The 2025 FOCS Test of Time Awards, awarded annually, recognize papers published in the Proceedings of the Annual IEEE Symposium on Foundations of Computer Science. This is the seventh annual award. The target years for the Test of Time Awards in 2025 are for papers presented at the FOCS conferences in 1995, 2005, and 2015. Following guidance from the FOCS Steering Committee, while focusing on the target years, the award committee will consider nominations for exceptional papers in other years. (Please see https://tc.computer.org/tcmf/focs-test-time-award/ for more details, including award winners of previous years.)
This remarkable paper introduced a fundamental primitive in the field of cryptography: how to query a data base fully preserving the privacy of the query. The work introduced the notion of private information retrieval (PIR), gave the first protocols that allow users to retrieve items from distributed databases without revealing which item — thereby founding a new subfield at the intersection of cryptography, information theory, and complexity theory. Its definitions and constructions have shaped decades of research, enabled practical variants, and remain a cornerstone for privacy-preserving data access.
This paper introduced the adversarial multi-armed bandit as well as (what later become known as) the contextual bandit problems, deviating from the online decision-making tradition that made stochastic assumptions about the sequence of decisions. The paper provided the first algorithms achieving sub-linear regret for these problems and a tight lower bound for the smallest attainable regret, introducing some key algorithmic and lower bounding techniques that continue to inspire contemporary developments. By showing that robust performance guarantees are feasible even when payoffs are chosen by an adversary, the paper has had a profound influence in the theory and practice of algorithms in settings ranging from the more benign to the more worst-case, including reinforcement learning, online convex optimization, game theory and multi-agent learning. Meanwhile, contextual bandits now constitute the algorithmic underpinnings of personalization in online content recommendations and display advertising, and are increasingly being applied in health care.
This paper introduced a generalization of the classical online bipartite matching problem, modeling questions in online advertising. The algorithm, as well as the notion of a trade-off–revealing LP used in its design, had a significant impact on the theory and practice of electronic commerce.

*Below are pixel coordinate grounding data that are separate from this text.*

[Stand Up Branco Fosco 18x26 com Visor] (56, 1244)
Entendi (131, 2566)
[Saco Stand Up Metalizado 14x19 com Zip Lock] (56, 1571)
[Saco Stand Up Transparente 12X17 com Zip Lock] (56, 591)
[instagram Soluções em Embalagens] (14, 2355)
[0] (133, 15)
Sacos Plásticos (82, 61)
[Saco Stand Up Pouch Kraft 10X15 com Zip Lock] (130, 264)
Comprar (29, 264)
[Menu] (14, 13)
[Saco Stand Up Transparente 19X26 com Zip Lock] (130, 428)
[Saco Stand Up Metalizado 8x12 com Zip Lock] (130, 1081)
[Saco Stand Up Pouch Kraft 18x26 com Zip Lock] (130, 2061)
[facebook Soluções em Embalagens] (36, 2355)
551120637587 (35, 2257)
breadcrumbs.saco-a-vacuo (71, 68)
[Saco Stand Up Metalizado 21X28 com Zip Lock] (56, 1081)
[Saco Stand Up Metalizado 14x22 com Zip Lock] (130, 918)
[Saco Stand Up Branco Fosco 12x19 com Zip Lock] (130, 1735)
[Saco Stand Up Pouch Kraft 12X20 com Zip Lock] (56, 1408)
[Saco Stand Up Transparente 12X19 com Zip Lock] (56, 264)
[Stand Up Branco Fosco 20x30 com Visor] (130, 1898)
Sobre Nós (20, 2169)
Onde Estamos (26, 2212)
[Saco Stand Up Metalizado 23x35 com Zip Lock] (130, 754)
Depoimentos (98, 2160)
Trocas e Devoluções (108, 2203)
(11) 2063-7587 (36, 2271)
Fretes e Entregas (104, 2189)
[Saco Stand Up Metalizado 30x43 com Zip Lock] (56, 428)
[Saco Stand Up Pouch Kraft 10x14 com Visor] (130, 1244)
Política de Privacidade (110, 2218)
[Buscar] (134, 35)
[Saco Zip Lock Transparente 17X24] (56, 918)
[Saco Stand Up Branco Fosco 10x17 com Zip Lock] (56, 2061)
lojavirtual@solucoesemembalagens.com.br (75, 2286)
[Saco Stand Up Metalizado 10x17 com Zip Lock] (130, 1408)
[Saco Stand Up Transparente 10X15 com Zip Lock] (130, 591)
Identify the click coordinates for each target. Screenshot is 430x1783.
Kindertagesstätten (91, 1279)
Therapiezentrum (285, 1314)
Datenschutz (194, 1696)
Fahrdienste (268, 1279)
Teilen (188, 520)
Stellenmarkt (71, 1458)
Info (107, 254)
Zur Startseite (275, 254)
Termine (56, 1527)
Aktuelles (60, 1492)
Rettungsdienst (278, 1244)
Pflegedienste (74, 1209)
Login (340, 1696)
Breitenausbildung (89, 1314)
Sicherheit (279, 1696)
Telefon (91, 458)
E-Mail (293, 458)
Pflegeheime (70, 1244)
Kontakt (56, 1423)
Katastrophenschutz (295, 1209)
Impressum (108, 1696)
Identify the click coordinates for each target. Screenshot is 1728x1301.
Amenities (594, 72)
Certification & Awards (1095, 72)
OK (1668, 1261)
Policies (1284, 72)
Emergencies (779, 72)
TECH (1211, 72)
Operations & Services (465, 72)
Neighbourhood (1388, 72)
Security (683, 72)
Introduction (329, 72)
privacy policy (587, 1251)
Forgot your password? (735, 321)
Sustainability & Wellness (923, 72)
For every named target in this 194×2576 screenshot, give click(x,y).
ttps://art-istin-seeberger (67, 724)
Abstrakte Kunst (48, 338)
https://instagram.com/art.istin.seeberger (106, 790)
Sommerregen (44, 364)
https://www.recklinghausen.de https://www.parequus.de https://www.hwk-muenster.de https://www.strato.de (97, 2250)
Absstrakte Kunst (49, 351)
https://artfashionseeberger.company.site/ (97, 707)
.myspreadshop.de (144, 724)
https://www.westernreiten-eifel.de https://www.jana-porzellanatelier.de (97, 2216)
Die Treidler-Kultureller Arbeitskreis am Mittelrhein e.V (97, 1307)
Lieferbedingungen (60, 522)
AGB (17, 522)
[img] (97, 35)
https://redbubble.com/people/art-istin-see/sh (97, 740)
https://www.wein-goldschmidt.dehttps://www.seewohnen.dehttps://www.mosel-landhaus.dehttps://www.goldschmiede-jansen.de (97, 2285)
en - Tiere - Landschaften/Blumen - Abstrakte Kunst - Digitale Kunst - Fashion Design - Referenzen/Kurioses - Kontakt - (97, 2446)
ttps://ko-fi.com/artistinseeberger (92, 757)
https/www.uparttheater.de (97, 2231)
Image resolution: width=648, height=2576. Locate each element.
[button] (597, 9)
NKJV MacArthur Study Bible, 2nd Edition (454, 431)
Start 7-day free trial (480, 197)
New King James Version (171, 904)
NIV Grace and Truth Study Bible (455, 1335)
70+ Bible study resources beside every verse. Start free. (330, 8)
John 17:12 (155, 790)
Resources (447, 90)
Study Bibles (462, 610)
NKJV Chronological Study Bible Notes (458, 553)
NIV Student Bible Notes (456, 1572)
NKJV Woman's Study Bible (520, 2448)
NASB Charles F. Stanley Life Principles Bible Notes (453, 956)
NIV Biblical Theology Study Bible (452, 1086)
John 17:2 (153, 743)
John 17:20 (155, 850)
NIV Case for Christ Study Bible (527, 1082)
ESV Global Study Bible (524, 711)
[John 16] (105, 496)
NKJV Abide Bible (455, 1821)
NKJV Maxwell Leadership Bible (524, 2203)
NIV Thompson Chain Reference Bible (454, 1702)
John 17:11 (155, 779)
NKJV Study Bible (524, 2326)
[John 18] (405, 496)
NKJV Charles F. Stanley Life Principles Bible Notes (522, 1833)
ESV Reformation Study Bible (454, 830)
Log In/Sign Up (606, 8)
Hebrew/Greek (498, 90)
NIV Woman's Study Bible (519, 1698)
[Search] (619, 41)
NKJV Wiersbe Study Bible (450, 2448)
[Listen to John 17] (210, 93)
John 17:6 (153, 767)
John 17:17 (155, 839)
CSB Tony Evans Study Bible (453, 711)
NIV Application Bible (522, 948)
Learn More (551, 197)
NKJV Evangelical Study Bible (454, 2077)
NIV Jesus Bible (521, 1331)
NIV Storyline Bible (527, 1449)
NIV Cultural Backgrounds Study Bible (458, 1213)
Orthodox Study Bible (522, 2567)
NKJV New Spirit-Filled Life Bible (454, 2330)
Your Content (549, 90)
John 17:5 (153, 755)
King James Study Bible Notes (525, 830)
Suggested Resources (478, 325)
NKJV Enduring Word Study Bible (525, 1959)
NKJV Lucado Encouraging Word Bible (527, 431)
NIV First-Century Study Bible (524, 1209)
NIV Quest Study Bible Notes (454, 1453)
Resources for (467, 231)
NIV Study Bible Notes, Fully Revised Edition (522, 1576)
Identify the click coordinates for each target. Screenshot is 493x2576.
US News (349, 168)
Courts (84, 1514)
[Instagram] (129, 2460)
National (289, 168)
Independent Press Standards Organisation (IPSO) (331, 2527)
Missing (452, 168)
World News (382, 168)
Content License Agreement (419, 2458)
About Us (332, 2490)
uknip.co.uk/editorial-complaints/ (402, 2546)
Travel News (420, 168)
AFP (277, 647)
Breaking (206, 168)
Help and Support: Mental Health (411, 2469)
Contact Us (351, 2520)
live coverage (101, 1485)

This paper solved an important question both in the theory of hardness of approximation, as well as in the geometric theory of metric embeddings. The paper shows super-constant integrality gaps for unique games, for the basic SDP relaxation program, even when enhanced with triangle inequality constraints. To date, this is still the strongest known program in the SDP or SoS hierarchy for which unique games are provably hard. On top of that, the result has an interesting geometric interpretation, showing that every embedding of “negative type” metrics into ell_1 must have non-constant distortion, thus disproving a conjecture by Goemans and Linial.
This paper provided a breakthrough result in computational learning theory: An efficient learning algorithm for the class of halfspaces (linear separators) that could tolerate adversarial label noise, under reasonable distributional assumptions. Prior to this work, there were almost no positive results for learning interesting concept classes with noise, except in the most benign of noise models. Moreover, connections to cryptography suggested that efficiently learning halfspaces with adversarial label noise might be impossible in the distribution-free setting. Kalai, Klivans, Mansour, and Servedio overcame this barrier, showing that under a wide class of distributions (e.g., log-concave distributions), halfspaces 𝑐𝑎𝑛 be efficiently learned regardless of adversarial label noise. The work contributed to a fundamental shift in the field’s perspective, leading to an outpouring of new positive results for learning geometric concepts in more challenging noise models and with relaxed distributional assumptions.
This paper made an important conceptual contribution by demonstrating how succinct public-key functional encryption is sufficient to construct indistinguishability obfuscation which is widely viewed as the “universal cryptographic primitive,” capable of yielding nearly any cryptographic functionality. Its techniques shaped subsequent work enabling simpler constructions and influencing a generation of follow-up research.
This paper separates the logarithm of the partition number and the deterministic communication complexity of a function, resolving a long-standing open problem and moreover, stimulating a flurry of works on lifting theorems of various kinds. Lifting, first introduced by Raz and Mckenzie, is the idea of first proving a separation in the setting of query complexity and then to “lifting” it to communication complexity.
This paper showed how to solve convex programs in the cutting-plane framework, using a (near-)linear number of calls to a separation oracle while performing a (near-)cubic number of arithmetic operations. This result both improved and unified prior methods for solving this classic problem, yielding improved algorithms for submodular minimization, matroid intersection, and other combinatorial optimization problems.